Thursday, June 7, 2012

Jackpot-ish




Yesterday I went to a coffee shop and quickly introduced myself to the attractive male barista working the counter. "Jackpot" was my initial thought, I had finally zeroed in on a place that could make a london fog, provide adequate seating, and ample flirting opportunities.

It took about five minutes to have the life story out of coffee guy--and as he answered the well poised questions...

...my thoughts whirred happily, and from a millisecond of conversation, I began to consider the possibilities of dates and conversation for which I seemed to be starving.

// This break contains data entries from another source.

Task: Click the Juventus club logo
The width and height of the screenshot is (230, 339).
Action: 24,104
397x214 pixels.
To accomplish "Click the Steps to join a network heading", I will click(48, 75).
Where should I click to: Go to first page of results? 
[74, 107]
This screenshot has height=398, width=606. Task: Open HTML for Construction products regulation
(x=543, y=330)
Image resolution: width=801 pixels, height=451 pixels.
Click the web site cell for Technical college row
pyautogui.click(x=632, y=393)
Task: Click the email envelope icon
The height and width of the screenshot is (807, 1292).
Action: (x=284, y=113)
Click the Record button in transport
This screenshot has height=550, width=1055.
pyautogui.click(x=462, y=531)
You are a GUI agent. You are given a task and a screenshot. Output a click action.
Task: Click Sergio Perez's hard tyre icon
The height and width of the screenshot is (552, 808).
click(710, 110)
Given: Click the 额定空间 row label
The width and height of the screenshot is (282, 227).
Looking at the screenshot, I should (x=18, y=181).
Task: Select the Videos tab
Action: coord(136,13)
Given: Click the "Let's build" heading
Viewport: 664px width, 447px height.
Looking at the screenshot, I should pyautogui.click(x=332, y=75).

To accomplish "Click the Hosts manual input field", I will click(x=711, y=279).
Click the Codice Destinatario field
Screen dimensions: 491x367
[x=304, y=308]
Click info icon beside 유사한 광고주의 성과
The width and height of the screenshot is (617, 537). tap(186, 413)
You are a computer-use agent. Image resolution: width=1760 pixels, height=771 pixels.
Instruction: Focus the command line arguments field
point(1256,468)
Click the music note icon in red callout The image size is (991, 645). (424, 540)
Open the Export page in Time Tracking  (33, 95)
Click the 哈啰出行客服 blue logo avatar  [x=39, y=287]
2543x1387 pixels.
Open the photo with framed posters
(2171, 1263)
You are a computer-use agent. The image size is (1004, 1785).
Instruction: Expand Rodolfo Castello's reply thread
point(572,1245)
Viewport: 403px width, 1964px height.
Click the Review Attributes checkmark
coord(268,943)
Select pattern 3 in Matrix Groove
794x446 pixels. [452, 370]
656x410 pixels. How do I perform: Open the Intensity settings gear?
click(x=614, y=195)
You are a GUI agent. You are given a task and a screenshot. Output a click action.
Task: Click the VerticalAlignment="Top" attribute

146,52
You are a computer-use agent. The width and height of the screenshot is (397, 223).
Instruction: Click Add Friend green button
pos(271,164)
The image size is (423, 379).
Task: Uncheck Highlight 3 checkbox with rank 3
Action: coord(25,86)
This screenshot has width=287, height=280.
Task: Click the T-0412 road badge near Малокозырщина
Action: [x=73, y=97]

After all, I mused, finding a guy who shares my relative age, my unmarried/unattached-ness, my proximity, AND my faith?


Anything but possible.

The next thought in my head: "Maybe he doesn't believe in God, does it matter?"  << (gasp) >>

Seeing as I am quite unaware of my own identity, compromising who the church tells me I am shouldn't be to difficult.

No one likes to be told who they are, especially when they don't know themselves.

This string of quick firing assessments led me to conclude I would not base any summer romance on spiritual status. Let whatever happens be-- no guilt, no conviction.

Funny thing, I know how this story goes. I know the warnings and comments to pair with such 'rebellious' conclusions.

But maybe knowing is not enough.

I'm just not sure what is.

1 comment:

  1. Now you do know your mothers going to read this right? just remember this bit of advice that I heard from a wise woman once… No blankets.